The newly constructed Chenab Railway Bridge, pictured in March, should help India ensure virtually all-weather access not only to Kashmir but also the Ladakh region near the tense border with China

NEW DELHI: After 15 years of construction, India is just months away from fully opening the world's highest railway bridge in Kashmir -- the latest in a series of infrastructure upgrades meant to integrate the disputed and isolated region into the country as well as enhance defence.

At a height of 359 meters, the Chenab Rail Bridge spanning the river of the same name is 29 meters higher than the Eiffel Tower in Paris. Due to open at the end of December or in January 2024, according to the Ministry of Railways, the government says the connection will help bring Kashmir "prosperity."

It also promises the Indian military major strategic benefits. The bridge should ensure virtually all-weather access not only to Kashmir -- long a focus of animosity between India and Pakistan, which claims the territory -- but also the Ladakh region near the tense border with China.

"It is going to be a real game changer for both military capability and local trade and tourism," predicted a former northern commander of the Indian Army, D.S. Hooda. He said it would help Kashmir residents transport their apples and other products, while giving the army a quick way to move troops and equipment.

"The train can carry 50 times what a truck would carry," Hooda said.

There is only one main highway into Kashmir's principal city of Srinagar. But it is frequently affected by heavy rains and landslides, blocking civilian vehicles as well as military convoys heading toward Kashmir and Ladakh, where hand-to-hand combat in 2020 marked the first deadly clash between the nuclear powers in decades. Thousands of troops remain deployed at the Line of Actual Control (LAC), the contentious India-China border.

India is also nearing completion of what it bills as Asia's longest two-way road tunnel at Zojila, connecting Kashmir with Ladakh -- another bid to improve connectivity to remote corners and ease military logistics.

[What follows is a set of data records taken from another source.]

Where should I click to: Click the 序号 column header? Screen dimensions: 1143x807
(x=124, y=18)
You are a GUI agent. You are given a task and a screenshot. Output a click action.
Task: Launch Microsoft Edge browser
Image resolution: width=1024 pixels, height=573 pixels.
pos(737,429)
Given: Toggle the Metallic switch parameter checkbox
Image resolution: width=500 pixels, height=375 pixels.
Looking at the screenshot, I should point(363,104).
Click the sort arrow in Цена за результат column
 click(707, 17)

Hooda said the rail bridge will be particularly useful as the national highway is unreliable in winter. "It would be economically a big help for people, and also for the Indian army," said the former commander.

Major Gen. Amrit Pal, a former head of logistics in the army, explained the time savings the bridge should bring.

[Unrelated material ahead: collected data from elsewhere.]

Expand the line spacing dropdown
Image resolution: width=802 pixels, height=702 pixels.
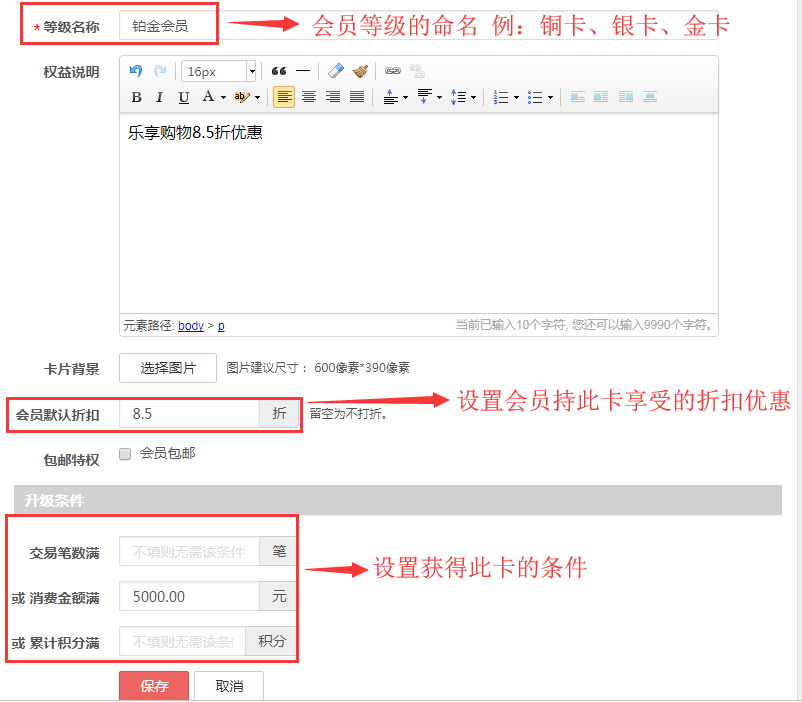pyautogui.click(x=473, y=98)
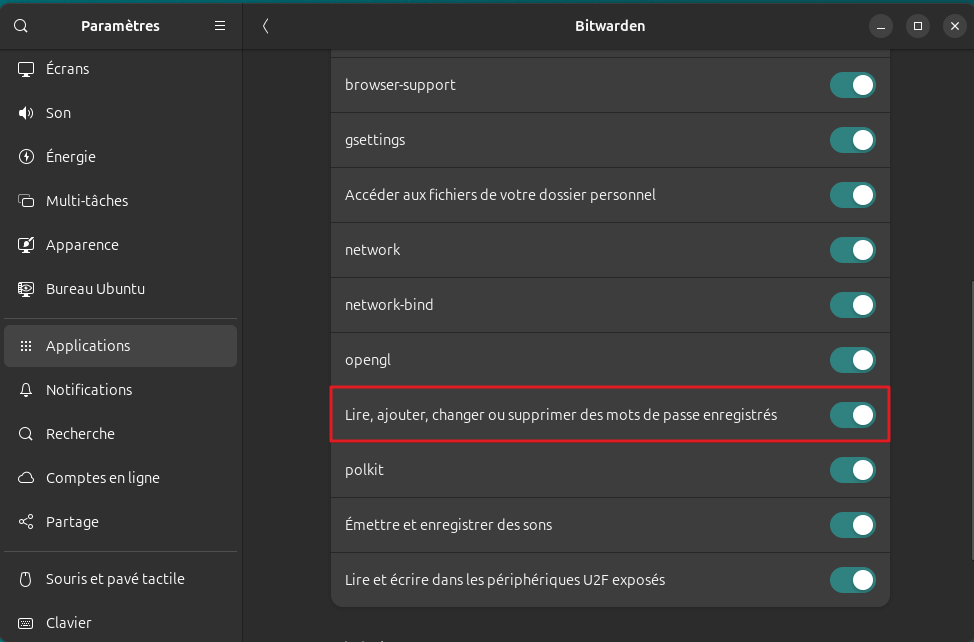Switch off the polkit toggle
Image resolution: width=974 pixels, height=642 pixels.
(x=852, y=469)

"If convoys have to go from Jammu to Srinagar they take 12 hours and if it is a logistic convoy it takes 16 hours," he said. "Now that journey will be done in three hours."

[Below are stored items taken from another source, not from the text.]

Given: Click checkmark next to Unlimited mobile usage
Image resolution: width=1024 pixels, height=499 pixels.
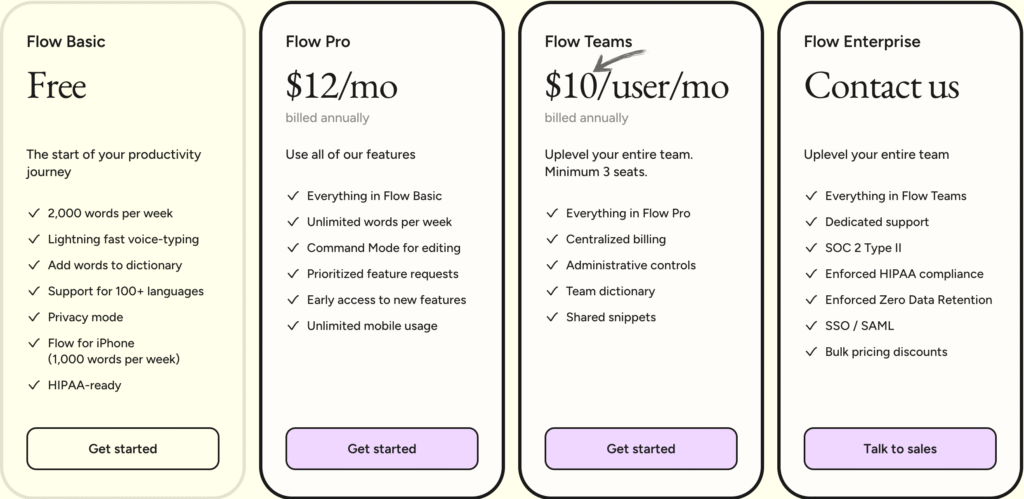Looking at the screenshot, I should [x=292, y=326].
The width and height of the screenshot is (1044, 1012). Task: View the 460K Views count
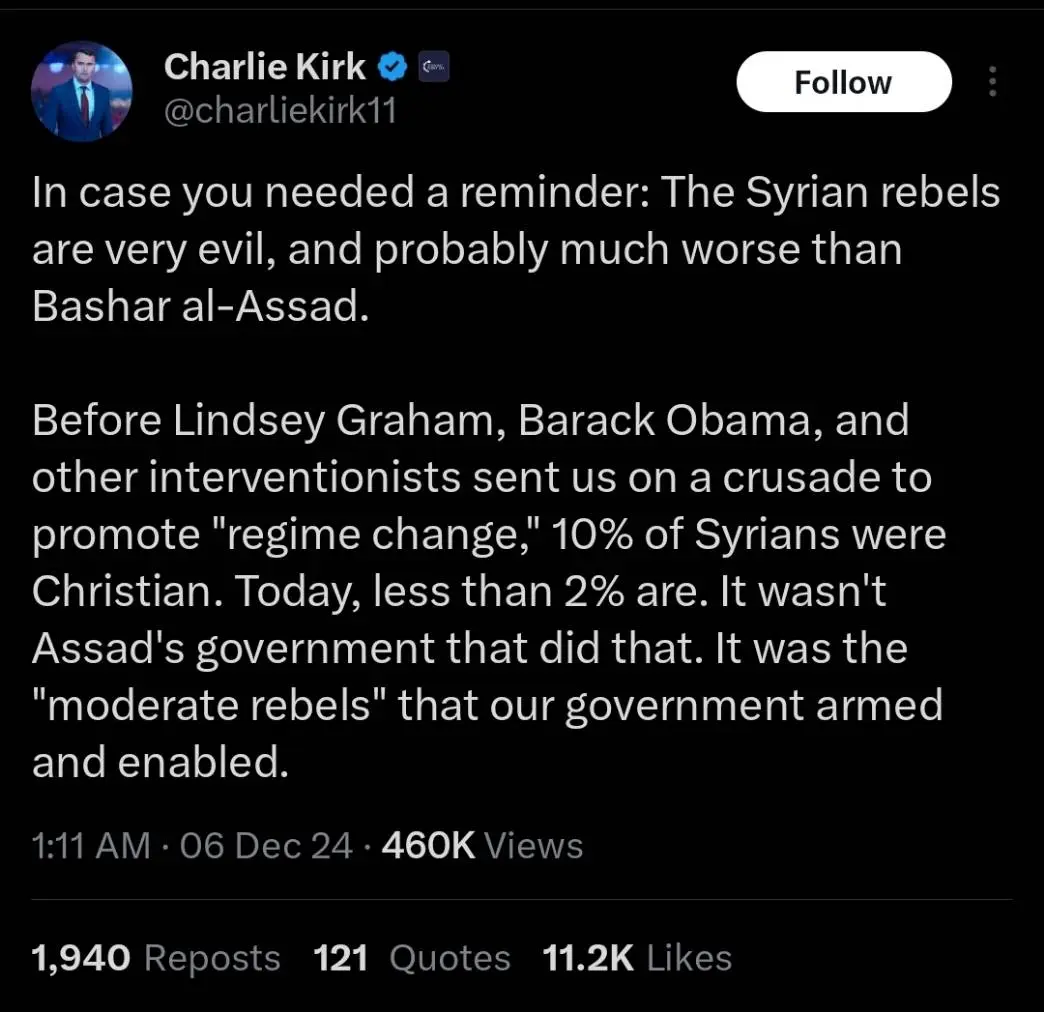(481, 846)
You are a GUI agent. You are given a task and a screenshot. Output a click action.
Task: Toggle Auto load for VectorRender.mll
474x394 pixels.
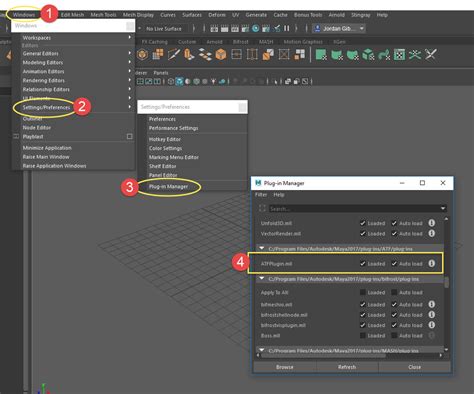[x=394, y=233]
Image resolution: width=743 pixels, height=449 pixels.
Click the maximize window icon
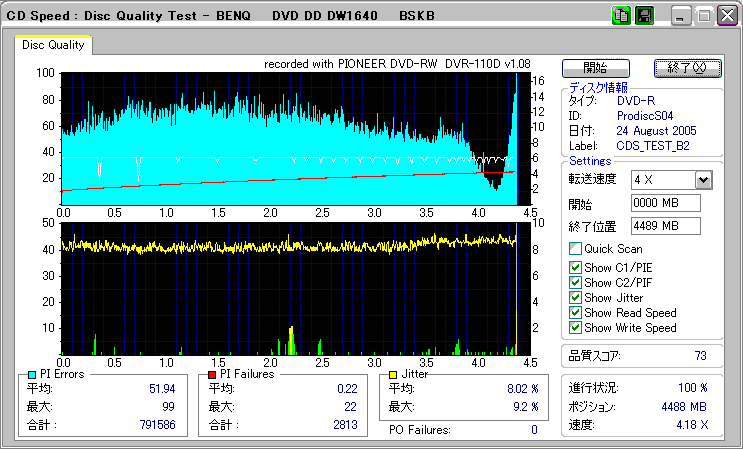click(x=704, y=16)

Pal added, "Ultimately logistics is all about making the right people reach at the correct time."

The construction of the bridge clearly took into account its military value -- and potential appeal as a target.

The structure is made of special 63 millimetre-thick blast-proof steel, with concrete pillars designed to withstand explosions. The bridge is supposed to be able to tolerate a magnitude-8 earthquake and up to 40-kilogram TNT blasts.

On top of the sturdy build, the government plans to provide a ring of aerial security along with an online monitoring and warning system installed on the bridge itself.

There are precedents for attacks on transport infrastructure in the area. In 2019, a convoy carrying Indian security personnel on the Jammu-Srinagar National Highway was attacked by a vehicle-borne suicide bomber in the Pulwama district of the erstwhile state of Jammu and Kashmir. Forty officers from the Indian Central Reserve Police Force were killed.

Meanwhile, even before the trains start rolling high above the Chenab River, the buzz about the bridge continues to grow. In June, the site hosted a large International Yoga Day event.

But despite the potential economic benefits of the bridge, some residents in Kashmir are wary of the effort to weave the predominantly Muslim region deeper into the Indian national fabric.

The bridge project has always had multiple aims. Announced in 2002 by then-Indian Prime Minister Atal Bihari Vajpayee, the government declared it a matter of "national importance," saying it wanted to accelerate the region's socio-economic development while promoting "national integration and India's security infrastructure."

But the timing of the opening -- after Kashmir was stripped of its limited autonomy in 2019 -- is awkward. Policies imposed since then, such as allowing land acquisition by outsiders, has fueled controversy about what exactly "integration" into the Hindu-majority nation means.

Michael Kugelman, director of the South Asia Institute at the Washington-based Wilson Center think tank, said that from India's perspective, the bridge will clearly enhance security. He also pointed to the likely objective of strengthening India's position at the borders.

"But certainly from the perspective of many in Kashmir, this could be seen as troubling -- just how much the control of the military is pronounced," he said.